А Михаил встал. Встал во весь рост и пошел на выход. Авось бабы сумеют проголосовать и без него. Зато Анфиса Петровна лишний раз увидит, кто ее срезал. Пускай посмотрит. Он не таится. Квиты! Ты мне насолила, жизнь разломала, и я не остался в долгу. Сполна рассчитался.

3

— Ну, ты выдал! Прямо под дыхало ей… — заговорил Петр Житов, спускаясь с крыльца.

Хлынувшие вслед за ним из клуба бабы едва не сбили его с ног. А когда выбрались на твердую, накатанную дорогу, дали волю своим языкам. Два черных говорливых ручья покатились от клуба.

— Вот оно когда, собранье-то, у них началось, — заметил Петр Житов.

К ним, попыхивая цигарками, подошли еще мужики: Иван Яковлев, Костя-атаман, Василий Иняхин.

Петр Житов в ознаменование наступления мужского царства в Пекашине предложил скинуться по трояку. Все предложение это приняли и без лишних разговоров двинулись к Марине-стрелехе, так сказать, на нейтральную территорию, где будут исключены всякие домашние помехи.

Михаил дошел с мужиками до правления и вдруг раздумал: завтра рано выезжать в Ручьи, а он еще и дома не был. Что там делается? В прошлый раз, как ни упрашивал его Евсей Мошкин, он не мог заставить себя заглянуть домой. Походил-походил вокруг да около и поехал в район: будь что будет, пускай под суд его отдадут, а он должен увидеть Варвару. Своими глазами. Ну а после этой вылазки в район ему и вовсе не до семьи было.

Да и вообще, думал Михаил, подходя к своему дому, можно было бы и сегодня не заходить. Пускай на своей шкуре испытают, что это такое — дрова из-под снега добывать. Полезно! А то, когда за людей всё другие делают, хамеж у них развивается.

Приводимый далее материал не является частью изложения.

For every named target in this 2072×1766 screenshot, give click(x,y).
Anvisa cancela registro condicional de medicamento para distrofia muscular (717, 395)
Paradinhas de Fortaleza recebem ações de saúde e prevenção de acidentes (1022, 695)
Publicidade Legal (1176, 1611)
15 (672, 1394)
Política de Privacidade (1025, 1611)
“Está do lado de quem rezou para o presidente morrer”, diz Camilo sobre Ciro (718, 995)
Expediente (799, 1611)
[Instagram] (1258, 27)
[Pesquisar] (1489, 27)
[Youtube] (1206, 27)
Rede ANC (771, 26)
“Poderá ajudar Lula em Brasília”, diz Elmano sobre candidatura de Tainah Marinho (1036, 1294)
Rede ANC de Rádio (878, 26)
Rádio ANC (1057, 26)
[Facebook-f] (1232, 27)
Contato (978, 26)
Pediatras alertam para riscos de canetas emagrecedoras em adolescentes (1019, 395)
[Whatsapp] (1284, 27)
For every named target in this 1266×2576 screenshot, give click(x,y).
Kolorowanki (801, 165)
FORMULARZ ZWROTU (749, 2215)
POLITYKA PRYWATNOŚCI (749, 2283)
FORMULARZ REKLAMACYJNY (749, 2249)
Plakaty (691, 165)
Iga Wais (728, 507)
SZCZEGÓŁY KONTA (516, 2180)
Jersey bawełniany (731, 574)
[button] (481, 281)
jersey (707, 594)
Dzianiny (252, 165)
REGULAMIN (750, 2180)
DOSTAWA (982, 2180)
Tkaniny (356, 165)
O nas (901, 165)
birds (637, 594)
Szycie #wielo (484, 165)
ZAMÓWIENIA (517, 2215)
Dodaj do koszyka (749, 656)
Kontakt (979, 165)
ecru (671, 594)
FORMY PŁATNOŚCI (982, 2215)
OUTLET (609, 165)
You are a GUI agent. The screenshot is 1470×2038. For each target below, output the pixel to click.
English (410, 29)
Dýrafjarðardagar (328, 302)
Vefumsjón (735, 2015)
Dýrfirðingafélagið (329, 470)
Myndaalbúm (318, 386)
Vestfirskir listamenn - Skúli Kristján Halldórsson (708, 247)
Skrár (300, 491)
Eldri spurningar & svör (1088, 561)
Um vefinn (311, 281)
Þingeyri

Войдя в заулок со стороны задворок (врасплох хотелось нагрянуть), он все-таки заглянул в дровяник.

Дрова есть. Правда, мутовки. И сразу видно, кто добывал. Бабью работу по зарубу узнаешь — кряж со всех сторон изгрызен, будто и не топор в руках был. Может, только одна баба и умеет в Пекашине рубить по-мужицки — Анфиса Петровна…

«А ну ее к дьяволу! — выругался про себя Михаил. — Кой черт на память лезет!»

У крыльца он поскользнулся и едва не упал. Оказывается, у ребят почти впритык к крыльцу сделана ледяная горка.

— Чего смотрите? — заорал он, вламываясь в избу. Это относилось к матери и Лизке. — Те скоро с крыльца ездить будут. Через окошко влезать в дом?

Тут, бешено вращая разъяренными глазами, он увидел на своей койке ребят (сколько раз говорено: не спать на моей койке!) и раскричался еще пуще.

Хлебного в доме не было ни крошки. Михаил помял холодной картошки с капустой (корова не доила, самовар довели: труба протекает) и приказал, чтобы мать сняла с печи все валенки, какие там есть, а сам пошел в сени за ящиком, в котором хранился сапожный инструмент, потому что чертова семейка — ежели не положить как следует, все растащат.

Мать накидала на середку избы целую кучу рвани — из овчин, из старых ватников, из отцовского суконного пиджака, в общем, собака знает, почему вся эта заваль, раскисшая, вонючая, называется валенками.

Он повертел в руках один чувяк, повертел другой и пришел в ужас: ничего не сделать за ночь. Нечего даже и приниматься.

— А эта чего сидит? — заорал Михаил, наткнувшись глазами на Лизку, которая все еще, с той самой поры, как он вошел в избу, сидела на прилавке у печи, облокотившись одной рукой о подпечек. И в пальтухе. — Может, не домой пришла в гости?

— На собрании была, — ответила за Лизку мать.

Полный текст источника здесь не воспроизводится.